The author recounts her encounter with a devadasi
The story goes back to the time when I was in Vrindaban, living in the city of Gods, among pimps and prostitutes. And a few good men and women.
I would sit in front of a temple atop a hillock and gaze at the serpentine lanes below, chock-a-block with people every evening.
During my stay I had seen only one devadasi, although I had heard a lot about them.
She was a dancer at the Rangaji Temple. What fascinated me most about her was her colourful ghagra that billowed out like an umbrella. I often used to watch her dance and also found her looking up at me.
Though we did not speak, I soon realised that silence had drawn us closer. It was as if we were friends.
Whenever the idol of Ranganath was brought out for parikrama around the town, the devadasi, dressed in her best, used to venture out of her quarters. In her intricately designed ghagra, she looked like a peacock which preens to show off its plumes.

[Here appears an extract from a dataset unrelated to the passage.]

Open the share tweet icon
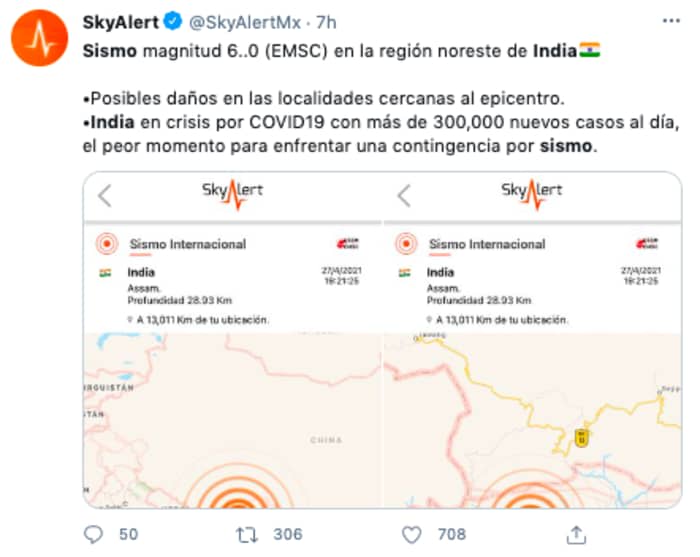This screenshot has width=700, height=557. click(576, 535)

She was not young, though. The fire of youth had gone out of her body — her breasts had drooped and her neatly tied hair had taken the colour of a worn out copper vessel.

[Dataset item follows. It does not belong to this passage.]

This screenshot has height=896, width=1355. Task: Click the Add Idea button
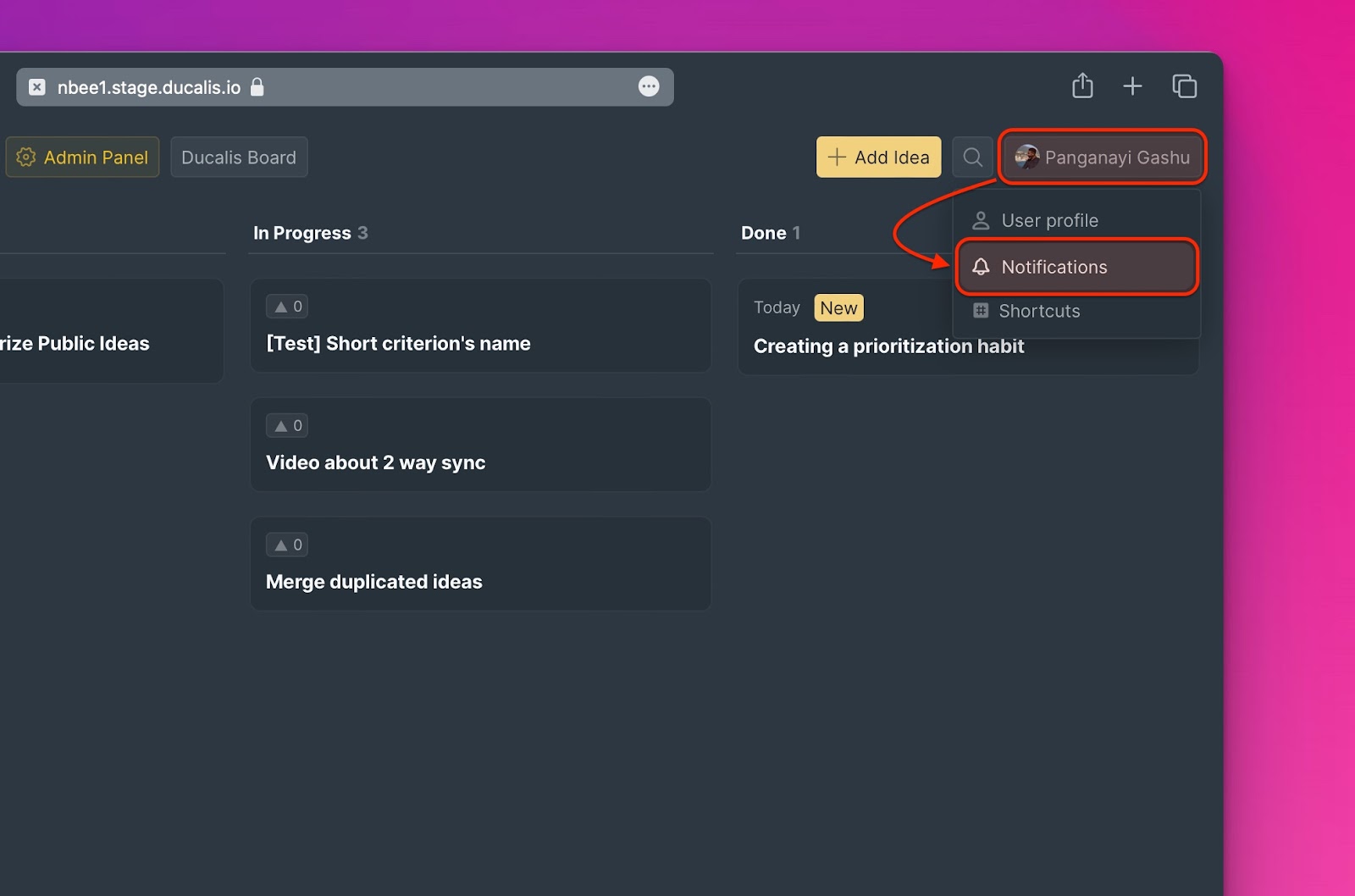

But there was a spring in her step and she was still a graceful dancer. I would watch her dance during the parikramas of the idol and she would lead the way with a magnificent performance.
One day, I followed her to Amrakunj on the Rangaji Temple premises. She sat there on a slab of stone. The moment she saw me, she threw one question after the other at me. Needless to say, I was taken aback.
“Who are you? Where are you from?
“How did you become a widow in such a young age?”
“Why are those boys following you?...
I looked back and saw them. They were always there, wherever I went to collect data for my writings. They probably thought I was another widow deserted by her family and therefore, an easy pick.
Later on, things came to such a pass that I had to ask my teacher, late Upendra Chandra Lejkharu, to accompany me on my data-collection trips.
That day I did not reply to a single question. But later on, the devadasi and I grew very fond of each other.
“Nowadays, people have erased the difference between devadasis and prostitutes. It was not like this earlier,” she told me one day.
I was stunned. Assam was, perhaps, the only place where a devadasi was given the royal crown. Looking at me with her kajal-rimmed eyes, the devadasi gave a yelp of surprise.
“What? A devadasi had worn the crown and ruled a kingdom?”
I told her that not only that, the Ahom kingdom had even issued coins in the name of queen Phuleswari. And that she used to move around her kingdom on the biggest and tallest elephants.
Eyes wide open in astonishment, she had looked at me for some time and then tittered in amusement. “The biggest elephant?”